Saturday, December 10, 2011

Though He Slay Me Part IV


Written on November 3rd, 2011. 

     It has been two weeks since October 20, 2011, the day that Halley and I found out we lost our child. I have been reliving the events of that day and my emotions have swelled and burst the wounds I thought were beginning to heal. I remember the medical workers not being able to find a heartbeat, and then driving Halley to Dr. Ghearing’s office. I remember what songs played on the radio on the car ride over. Most vividly, I remember the moment when the doctor told us he couldn’t find a heartbeat during the ultrasound. I was holding Halley’s hand tightly when I felt a dread like flames explode inside my body. I felt everything, but in a way I was numb. I suppose I was in shock. I remember calling my mother and mother-in-law and telling them the sad news we had just received.

    From that point, the next three days were a blur of sad, yet important events. Halley and I hugged and cried a lot and laughed a little. For the 30 hours we spent in the hospital, we were blessed with excellent care from our nurses and our doctor. I thank God we were also surrounded by the love and support of our family and friends. At last, Halley delivered our little boy. What a bittersweet experience! I was so happy to hold him and dote on him, but I was sad to know that he wasn’t alive for me to teach or play with. In a way, this made the short time I was graced to spend at his side all the sweeter.
            
     Since then, God has used the death of our son to manifest the glory of His name. How I hope God will use his death to touch more people!
Halley and I have been enveloped by the love and prayers of the people in our area. What a comfort it is to know there are people who care for us. Most of all, Halley and I are comforted by knowing that God is using the loss of our son to bring people closer to Him.

      Many people have asked how Halley and I are doing and at this time in our grief, the heights of joy are higher, the valleys of despair are lower, but overall the grief is becoming more manageable. As I reflect on the events of October 20th, I realize I had no idea how significant the occurrences of that day would be to the rest of my life. I am still laid low by thoughts of the person my son would have grown up to be. I would love to be able to sing with him and play toys with him! I miss him so. How is it possible to miss a person as much as I miss my son, though we never met?

     The greatest challenge Halley and I face now is knowing we must begin again the process of becoming parents. We were so close. Halley was due to deliver Sunday, November 6th. Though I am forever little Josh’s earthly father, I long to care for and parent a child in a conventional way.

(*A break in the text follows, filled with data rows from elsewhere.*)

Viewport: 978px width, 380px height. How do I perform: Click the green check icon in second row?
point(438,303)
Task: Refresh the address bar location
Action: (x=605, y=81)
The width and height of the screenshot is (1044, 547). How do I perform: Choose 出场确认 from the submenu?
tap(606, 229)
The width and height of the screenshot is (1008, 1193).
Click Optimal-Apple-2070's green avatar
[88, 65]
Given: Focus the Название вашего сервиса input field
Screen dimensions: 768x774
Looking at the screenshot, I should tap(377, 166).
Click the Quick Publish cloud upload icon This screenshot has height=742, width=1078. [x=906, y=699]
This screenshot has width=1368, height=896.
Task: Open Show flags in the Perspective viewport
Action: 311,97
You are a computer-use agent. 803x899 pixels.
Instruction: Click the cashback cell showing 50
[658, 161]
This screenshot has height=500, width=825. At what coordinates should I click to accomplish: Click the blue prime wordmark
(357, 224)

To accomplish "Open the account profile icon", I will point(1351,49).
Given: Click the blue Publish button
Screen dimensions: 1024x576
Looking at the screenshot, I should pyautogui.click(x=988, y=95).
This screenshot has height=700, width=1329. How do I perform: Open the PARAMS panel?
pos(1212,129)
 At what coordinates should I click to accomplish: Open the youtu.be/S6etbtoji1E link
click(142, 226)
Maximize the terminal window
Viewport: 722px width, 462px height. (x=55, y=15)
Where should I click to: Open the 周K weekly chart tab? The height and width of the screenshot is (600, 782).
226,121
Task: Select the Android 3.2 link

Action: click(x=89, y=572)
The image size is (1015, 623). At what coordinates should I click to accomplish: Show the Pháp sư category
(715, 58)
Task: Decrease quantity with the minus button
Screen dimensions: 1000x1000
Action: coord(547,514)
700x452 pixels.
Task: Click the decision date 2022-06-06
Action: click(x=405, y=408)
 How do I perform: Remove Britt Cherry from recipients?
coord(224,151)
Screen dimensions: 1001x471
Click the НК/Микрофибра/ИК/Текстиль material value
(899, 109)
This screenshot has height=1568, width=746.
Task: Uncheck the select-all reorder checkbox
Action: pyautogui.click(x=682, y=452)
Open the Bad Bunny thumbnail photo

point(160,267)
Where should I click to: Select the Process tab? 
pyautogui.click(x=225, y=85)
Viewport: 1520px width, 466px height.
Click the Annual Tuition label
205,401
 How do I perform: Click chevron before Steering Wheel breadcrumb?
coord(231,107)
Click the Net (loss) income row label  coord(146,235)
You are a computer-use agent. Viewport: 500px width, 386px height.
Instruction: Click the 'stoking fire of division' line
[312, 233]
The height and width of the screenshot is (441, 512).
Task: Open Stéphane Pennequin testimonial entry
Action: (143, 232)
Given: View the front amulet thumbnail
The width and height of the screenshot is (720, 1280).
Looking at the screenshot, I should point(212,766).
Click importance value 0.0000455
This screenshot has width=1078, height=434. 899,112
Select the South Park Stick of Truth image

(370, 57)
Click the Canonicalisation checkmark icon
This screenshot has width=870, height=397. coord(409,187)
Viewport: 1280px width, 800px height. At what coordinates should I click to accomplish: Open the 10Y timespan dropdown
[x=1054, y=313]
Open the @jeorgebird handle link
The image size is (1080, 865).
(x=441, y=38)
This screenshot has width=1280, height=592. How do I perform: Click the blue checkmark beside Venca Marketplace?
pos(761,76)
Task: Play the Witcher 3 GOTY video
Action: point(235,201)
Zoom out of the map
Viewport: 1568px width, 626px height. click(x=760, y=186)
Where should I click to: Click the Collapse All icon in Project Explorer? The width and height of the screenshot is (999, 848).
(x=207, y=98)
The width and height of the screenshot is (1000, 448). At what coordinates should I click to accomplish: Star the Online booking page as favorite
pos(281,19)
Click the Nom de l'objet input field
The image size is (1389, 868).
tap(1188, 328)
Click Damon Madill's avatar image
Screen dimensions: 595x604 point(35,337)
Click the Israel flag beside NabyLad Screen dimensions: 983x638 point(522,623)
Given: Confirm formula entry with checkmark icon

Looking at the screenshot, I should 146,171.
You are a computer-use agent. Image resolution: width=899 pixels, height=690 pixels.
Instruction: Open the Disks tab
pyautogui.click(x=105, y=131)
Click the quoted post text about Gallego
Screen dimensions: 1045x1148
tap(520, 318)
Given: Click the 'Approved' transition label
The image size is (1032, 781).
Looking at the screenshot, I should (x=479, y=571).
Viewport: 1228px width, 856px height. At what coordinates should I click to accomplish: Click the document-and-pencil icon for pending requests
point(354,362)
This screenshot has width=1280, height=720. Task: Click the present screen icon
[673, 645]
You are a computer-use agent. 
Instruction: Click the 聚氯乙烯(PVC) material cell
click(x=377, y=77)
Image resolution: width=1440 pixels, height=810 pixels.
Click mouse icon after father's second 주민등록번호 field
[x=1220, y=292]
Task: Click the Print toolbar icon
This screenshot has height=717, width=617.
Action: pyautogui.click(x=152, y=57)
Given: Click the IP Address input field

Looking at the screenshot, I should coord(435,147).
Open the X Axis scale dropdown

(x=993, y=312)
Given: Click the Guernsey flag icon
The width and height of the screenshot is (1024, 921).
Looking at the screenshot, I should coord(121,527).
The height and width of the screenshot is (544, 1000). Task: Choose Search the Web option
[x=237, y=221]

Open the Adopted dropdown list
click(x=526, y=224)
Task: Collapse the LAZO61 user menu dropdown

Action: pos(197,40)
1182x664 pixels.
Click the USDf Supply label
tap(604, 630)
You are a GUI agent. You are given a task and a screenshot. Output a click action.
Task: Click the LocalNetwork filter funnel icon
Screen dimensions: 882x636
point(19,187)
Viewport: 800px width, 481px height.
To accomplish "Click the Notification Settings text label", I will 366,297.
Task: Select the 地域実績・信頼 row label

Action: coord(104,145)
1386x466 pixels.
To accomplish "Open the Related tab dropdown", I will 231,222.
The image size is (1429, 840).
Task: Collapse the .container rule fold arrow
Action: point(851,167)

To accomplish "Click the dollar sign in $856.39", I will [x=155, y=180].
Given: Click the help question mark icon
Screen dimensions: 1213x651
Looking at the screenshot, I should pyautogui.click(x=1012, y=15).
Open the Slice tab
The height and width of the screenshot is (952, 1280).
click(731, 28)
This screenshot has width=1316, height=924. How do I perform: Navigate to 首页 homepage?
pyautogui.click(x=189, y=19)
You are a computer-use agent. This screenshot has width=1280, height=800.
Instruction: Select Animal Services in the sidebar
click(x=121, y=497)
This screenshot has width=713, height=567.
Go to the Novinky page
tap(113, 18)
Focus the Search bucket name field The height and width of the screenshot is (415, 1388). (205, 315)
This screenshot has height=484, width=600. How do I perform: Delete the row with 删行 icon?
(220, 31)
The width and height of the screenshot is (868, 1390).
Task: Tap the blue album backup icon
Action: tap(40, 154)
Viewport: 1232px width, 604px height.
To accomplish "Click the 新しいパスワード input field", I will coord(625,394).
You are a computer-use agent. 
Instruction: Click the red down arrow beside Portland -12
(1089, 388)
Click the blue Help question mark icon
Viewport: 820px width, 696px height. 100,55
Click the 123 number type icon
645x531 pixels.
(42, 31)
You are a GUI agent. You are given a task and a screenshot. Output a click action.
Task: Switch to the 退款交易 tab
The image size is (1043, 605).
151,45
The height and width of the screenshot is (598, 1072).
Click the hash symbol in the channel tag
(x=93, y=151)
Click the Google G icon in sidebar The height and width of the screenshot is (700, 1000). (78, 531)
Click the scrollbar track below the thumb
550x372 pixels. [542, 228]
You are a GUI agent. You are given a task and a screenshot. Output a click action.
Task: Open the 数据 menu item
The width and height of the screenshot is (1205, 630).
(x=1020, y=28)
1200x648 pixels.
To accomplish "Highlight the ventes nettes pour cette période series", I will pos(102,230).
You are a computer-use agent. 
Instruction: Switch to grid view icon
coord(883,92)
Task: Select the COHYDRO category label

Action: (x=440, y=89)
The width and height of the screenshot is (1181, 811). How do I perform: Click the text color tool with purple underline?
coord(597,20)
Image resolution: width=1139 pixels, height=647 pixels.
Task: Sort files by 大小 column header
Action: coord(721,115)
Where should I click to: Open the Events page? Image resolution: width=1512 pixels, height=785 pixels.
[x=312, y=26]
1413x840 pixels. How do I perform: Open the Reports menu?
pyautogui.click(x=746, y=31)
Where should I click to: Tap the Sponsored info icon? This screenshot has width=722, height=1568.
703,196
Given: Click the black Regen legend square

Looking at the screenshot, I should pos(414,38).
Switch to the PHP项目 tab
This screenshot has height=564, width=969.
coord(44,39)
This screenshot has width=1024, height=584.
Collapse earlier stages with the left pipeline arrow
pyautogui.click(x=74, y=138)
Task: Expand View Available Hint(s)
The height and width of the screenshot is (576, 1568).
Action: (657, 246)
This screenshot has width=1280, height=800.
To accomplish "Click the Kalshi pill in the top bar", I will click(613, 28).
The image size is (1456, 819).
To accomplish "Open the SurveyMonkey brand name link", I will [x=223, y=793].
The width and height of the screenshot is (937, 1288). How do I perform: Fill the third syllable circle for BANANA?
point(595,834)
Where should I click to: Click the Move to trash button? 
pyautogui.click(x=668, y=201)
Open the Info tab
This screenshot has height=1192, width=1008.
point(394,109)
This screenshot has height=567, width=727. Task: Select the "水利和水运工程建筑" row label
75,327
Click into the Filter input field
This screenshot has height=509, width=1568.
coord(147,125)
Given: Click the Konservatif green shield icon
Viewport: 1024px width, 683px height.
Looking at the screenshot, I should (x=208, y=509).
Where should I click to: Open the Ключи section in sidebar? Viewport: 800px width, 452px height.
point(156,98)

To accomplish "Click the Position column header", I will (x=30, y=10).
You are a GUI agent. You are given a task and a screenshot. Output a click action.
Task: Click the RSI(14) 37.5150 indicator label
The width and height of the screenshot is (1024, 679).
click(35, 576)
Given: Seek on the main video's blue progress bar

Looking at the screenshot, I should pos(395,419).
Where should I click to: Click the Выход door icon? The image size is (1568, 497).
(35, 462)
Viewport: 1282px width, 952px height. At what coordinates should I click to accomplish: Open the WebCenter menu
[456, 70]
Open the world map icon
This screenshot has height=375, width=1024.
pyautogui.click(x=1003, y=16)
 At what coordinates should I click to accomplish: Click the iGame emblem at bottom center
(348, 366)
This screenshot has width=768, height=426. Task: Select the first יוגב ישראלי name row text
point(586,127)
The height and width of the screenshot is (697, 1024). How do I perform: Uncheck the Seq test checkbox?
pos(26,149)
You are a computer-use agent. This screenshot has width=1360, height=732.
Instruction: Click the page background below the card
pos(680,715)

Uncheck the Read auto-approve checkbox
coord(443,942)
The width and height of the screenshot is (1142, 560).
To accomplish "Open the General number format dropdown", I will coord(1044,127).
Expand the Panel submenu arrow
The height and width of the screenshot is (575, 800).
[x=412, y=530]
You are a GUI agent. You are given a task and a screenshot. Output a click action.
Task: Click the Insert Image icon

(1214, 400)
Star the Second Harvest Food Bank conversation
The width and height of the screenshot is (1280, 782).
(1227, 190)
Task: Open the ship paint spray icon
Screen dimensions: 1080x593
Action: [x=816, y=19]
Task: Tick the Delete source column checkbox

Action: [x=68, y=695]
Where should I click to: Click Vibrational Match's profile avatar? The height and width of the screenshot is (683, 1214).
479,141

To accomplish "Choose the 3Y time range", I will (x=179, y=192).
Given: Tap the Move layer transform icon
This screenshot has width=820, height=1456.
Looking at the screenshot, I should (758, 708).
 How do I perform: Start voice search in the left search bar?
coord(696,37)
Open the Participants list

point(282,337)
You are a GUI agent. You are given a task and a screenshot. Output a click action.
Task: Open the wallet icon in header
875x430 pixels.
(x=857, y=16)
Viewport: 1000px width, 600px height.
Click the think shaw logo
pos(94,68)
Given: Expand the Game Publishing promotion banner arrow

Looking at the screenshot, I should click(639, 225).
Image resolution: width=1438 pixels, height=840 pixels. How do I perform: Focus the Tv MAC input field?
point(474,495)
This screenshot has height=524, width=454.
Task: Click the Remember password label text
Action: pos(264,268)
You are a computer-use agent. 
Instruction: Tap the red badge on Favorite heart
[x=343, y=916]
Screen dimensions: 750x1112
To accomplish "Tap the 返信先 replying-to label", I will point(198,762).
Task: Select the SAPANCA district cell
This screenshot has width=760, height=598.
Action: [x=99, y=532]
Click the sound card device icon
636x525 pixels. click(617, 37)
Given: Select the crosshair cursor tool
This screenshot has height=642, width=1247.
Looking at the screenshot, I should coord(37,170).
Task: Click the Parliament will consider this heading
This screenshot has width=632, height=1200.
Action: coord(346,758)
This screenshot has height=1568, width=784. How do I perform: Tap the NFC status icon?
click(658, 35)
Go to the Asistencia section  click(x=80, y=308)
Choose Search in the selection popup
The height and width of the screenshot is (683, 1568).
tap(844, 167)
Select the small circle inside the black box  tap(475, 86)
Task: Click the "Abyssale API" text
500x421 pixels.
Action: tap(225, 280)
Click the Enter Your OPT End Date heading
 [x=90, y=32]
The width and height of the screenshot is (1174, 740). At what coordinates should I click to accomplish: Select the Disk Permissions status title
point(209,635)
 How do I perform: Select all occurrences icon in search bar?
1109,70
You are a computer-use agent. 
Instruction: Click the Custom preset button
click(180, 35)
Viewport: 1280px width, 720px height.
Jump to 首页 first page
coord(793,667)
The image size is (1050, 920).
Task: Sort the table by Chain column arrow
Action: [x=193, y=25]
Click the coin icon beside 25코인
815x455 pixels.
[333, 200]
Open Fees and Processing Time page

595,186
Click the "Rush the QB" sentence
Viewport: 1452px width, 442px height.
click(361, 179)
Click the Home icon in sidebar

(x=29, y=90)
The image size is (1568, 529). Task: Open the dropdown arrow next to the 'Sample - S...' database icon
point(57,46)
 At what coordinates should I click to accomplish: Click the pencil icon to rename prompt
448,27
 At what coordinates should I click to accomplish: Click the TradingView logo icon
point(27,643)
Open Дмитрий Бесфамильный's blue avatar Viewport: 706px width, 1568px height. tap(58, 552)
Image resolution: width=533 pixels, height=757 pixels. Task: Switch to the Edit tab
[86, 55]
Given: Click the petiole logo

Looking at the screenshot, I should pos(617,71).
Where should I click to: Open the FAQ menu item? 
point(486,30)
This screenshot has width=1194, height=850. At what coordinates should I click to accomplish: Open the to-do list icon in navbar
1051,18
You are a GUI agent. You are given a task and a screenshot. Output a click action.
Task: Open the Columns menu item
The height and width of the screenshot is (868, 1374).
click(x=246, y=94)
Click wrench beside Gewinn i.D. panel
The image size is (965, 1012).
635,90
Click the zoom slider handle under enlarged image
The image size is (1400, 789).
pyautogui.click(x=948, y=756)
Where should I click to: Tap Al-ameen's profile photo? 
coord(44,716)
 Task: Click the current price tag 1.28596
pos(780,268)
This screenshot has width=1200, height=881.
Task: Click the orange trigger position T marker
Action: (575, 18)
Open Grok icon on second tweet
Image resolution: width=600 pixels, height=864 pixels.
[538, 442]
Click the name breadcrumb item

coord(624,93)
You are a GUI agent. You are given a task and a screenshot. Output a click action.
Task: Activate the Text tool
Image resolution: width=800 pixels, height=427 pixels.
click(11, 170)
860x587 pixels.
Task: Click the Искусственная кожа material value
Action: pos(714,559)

    Amidst all of the pain, I humbly submit to the Sovereign plan of a Good and Almighty God. The Lord has given to us graciously, and at this time He has chosen to take our son away from us. I am not mad at Him; He knows best. I can only bow and say, “Blessed Be Your Name.” As the wounds of my grief fester I am renewed by the power of Christ and the hope of the resurrection. I have a peace in Him who is the fountain of salvation, Jesus Christ.
            I would encourage all who let their eye fall on this note to cling closely to Christ in the midst of suffering. Though you may not be suffering now, make no mistake that those who walk upon the earth for even a small amount of time will find themselves in pain. My wife and I would be without hope or peace if we didn’t have Christ from which to gain strength. I wouldn’t desire any of you to meet a manner of trials without the power of Christ to sustain you. In fact, I don’t know how anyone could endure without the power of Christ! 
     I encourage you to repent and believe the Gospel; If God has not already saved you by His grace. Through Christ you can have this peace—the peace that surpasses all understanding.
            Though Halley and I are still in a great deal of anguish over the loss of our child; the source of our strength is Christ. We see more clearly as days go by that God is using our affliction for His glory. God has also bestowed a good gift on little Josh and his parents! Little Josh has bypassed the sorrows of this world and is in in the arms of the Savior. God has brought this trial into our lives to teach us, make us steadfast, and make us more complete for Christian ministry. In this, we rejoice! (James 1:2-4)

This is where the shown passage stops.